WO publication 98/10137 discloses a solution for controlling the causticizing process by calculating the causticizing degree to control lime feed. The proportions of the different green and white liquor components are measured, and the causticizing process is controlled using for example a neural network or fuzzy logic. The solution is fairly complex and does not produce a sufficiently good end result for the control in all respects.
U.S. Pat. No. 5,378,320 discloses a solution where samples are taken from the causticizing process, the properties of the samples being determined by applying infrared spectrophotometry. The measurement results are used for controlling the amount of lime. Also this solution does not provide a sufficiently good causticizing process control in all respects.
FI Patent 66,662 discloses a solution for controlling the causticizing degree by taking samples from the liquid (white liquor) exiting the slaker and the liquid (green liquor) fed to the slaker. The causticizing degree is controlled on the basis of the carbonate-ion content of these samples. The carbonate-ion contents are determined using a specific analyzer where the carbonate included in the sample is converted to carbon dioxide, the amount of which is then measured. This allows the amount of carbonate included in the sample to be concluded and, thereby, the amount of calcium oxide to be added to the causticizing process to be controlled. The patent also describes factory tests where the concentration of the green liquor, i.e. its carbonate content, is first monitored by applying density determination to provide comparison data, then calcium oxide is added, and finally the above mentioned analyzer is used for determining the carbonate-ion contents of both the green and the white liquor.

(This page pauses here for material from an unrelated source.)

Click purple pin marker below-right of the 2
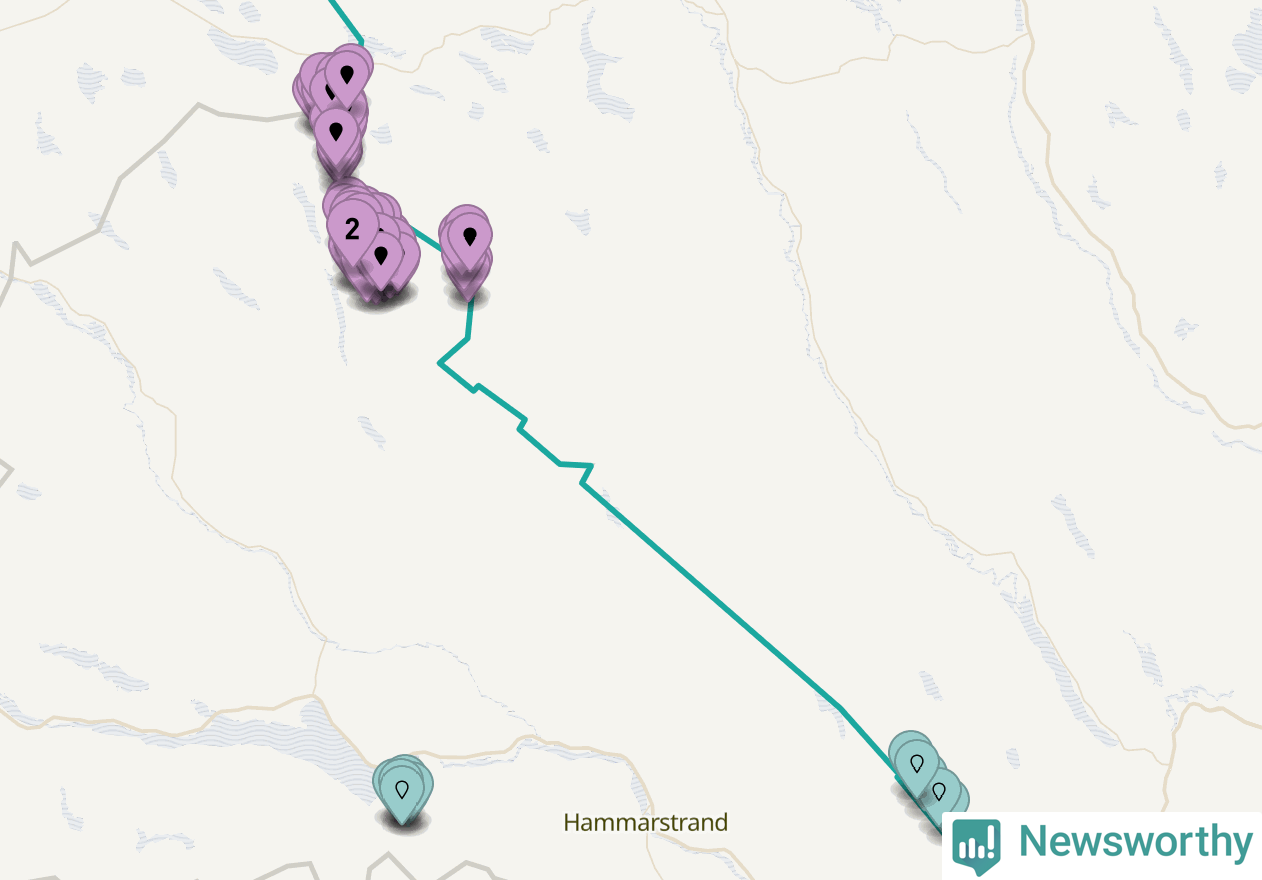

The amount of calcium oxide added is controlled on the basis of the measured carbonate-ion contents, which allows the desired causticizing degree to be achieved. However, all in all the solution of the invention does not allow the causticizing process to be controlled in a satisfactory manner.

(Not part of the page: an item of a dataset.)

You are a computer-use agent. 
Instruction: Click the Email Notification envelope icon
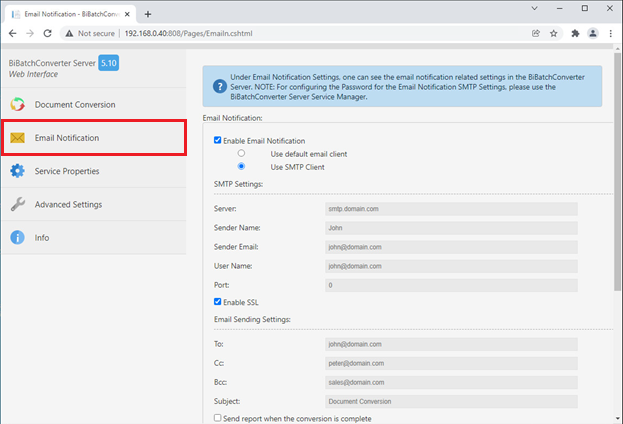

FI Patent 76,137 discloses a method for controlling white liquor properties by measuring the electrical conductivity of green liquor and by determining a TTA value for example by measuring the specific weight, or the absorption of gamma radiation, of the green liquor. The use of an electrical conductivity meter involves several drawbacks. For example, the measurement of electrical conductivity is often very inaccurate because temperature and electrical and other disturbances affect the measurement result to a considerable extent. Furthermore, the equipment must be calibrated quite often. Therefore, also in this case the causticizing process cannot be controlled in an entirely satisfactory manner.
It is an object of the present invention to provide a method and an apparatus for eliminating at least some of the above problems.